WHAT THE TASK REQUIRES —
The answer should be an exact repeat of the stretch of material below from the line containing "Click the TradingView text at bottom left" through the line containing "The image size is (1179, 708).".

THE DATA —

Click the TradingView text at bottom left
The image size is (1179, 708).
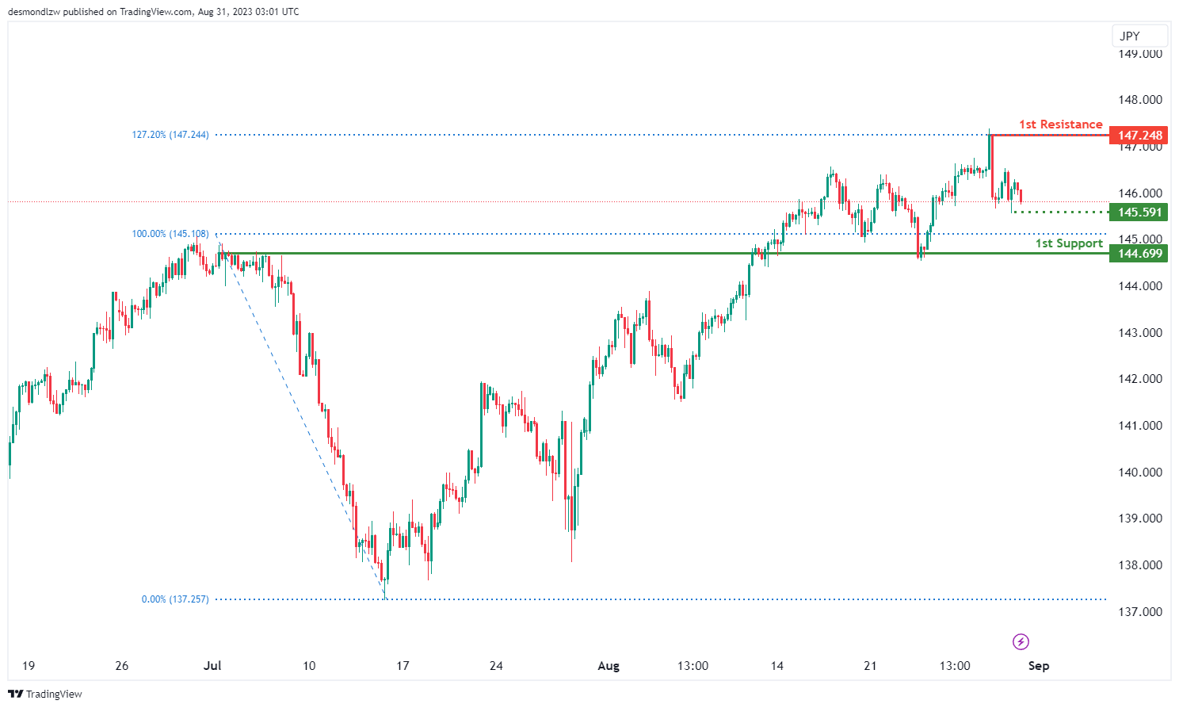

==

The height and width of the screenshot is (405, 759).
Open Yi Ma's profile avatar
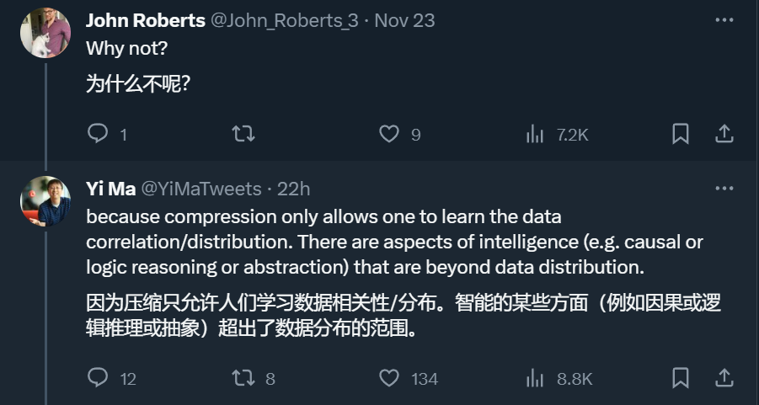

==

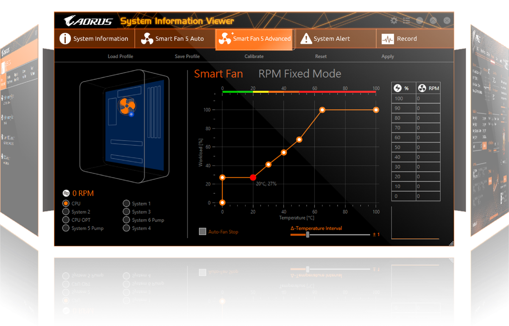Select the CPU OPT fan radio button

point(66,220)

ANSWER BELOW —
Click the TradingView text at bottom left
The image size is (1179, 708).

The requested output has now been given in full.